Please write out the line containing "Where should I click to: Expand" and each line after it through the end of the data, exactly, and nothing else.

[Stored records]
______________________________
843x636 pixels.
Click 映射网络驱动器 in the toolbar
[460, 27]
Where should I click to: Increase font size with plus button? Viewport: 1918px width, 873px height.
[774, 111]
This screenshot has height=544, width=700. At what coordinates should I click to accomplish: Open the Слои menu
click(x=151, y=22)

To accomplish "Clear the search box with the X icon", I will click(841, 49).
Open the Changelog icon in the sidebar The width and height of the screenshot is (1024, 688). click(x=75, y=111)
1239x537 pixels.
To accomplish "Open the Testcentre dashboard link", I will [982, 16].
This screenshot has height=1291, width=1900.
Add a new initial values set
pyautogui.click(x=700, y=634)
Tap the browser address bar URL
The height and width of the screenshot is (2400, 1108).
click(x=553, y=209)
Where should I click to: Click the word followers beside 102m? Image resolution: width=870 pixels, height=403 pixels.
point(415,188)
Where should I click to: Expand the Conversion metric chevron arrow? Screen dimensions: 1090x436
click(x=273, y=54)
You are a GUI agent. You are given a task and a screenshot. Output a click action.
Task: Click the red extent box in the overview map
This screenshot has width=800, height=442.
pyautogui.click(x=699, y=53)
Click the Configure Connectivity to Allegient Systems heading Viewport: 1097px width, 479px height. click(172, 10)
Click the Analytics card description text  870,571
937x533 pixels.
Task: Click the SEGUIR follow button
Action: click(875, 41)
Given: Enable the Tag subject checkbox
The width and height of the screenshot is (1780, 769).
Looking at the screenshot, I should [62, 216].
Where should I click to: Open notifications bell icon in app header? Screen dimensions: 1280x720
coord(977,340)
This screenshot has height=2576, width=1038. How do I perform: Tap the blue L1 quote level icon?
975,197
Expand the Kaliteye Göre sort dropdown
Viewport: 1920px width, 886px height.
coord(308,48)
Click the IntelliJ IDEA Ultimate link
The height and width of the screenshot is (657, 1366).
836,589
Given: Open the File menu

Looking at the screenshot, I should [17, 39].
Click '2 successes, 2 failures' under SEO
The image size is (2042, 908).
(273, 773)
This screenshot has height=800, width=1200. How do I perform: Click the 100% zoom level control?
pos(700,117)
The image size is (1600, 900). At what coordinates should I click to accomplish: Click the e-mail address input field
______________________________
### [Solution]
Where should I click to: Expand the Conversion metric chevron arrow? Screen dimensions: 1090x436
click(x=273, y=54)
You are a GUI agent. You are given a task and a screenshot. Output a click action.
Task: Click the red extent box in the overview map
This screenshot has width=800, height=442.
pyautogui.click(x=699, y=53)
Click the Configure Connectivity to Allegient Systems heading Viewport: 1097px width, 479px height. click(172, 10)
Click the Analytics card description text  870,571
937x533 pixels.
Task: Click the SEGUIR follow button
Action: click(875, 41)
Given: Enable the Tag subject checkbox
The width and height of the screenshot is (1780, 769).
Looking at the screenshot, I should [62, 216].
Where should I click to: Open notifications bell icon in app header? Screen dimensions: 1280x720
coord(977,340)
This screenshot has height=2576, width=1038. How do I perform: Tap the blue L1 quote level icon?
975,197
Expand the Kaliteye Göre sort dropdown
Viewport: 1920px width, 886px height.
coord(308,48)
Click the IntelliJ IDEA Ultimate link
The height and width of the screenshot is (657, 1366).
836,589
Given: Open the File menu

Looking at the screenshot, I should [17, 39].
Click '2 successes, 2 failures' under SEO
The image size is (2042, 908).
(273, 773)
This screenshot has height=800, width=1200. How do I perform: Click the 100% zoom level control?
pos(700,117)
The image size is (1600, 900). At what coordinates should I click to accomplish: Click the e-mail address input field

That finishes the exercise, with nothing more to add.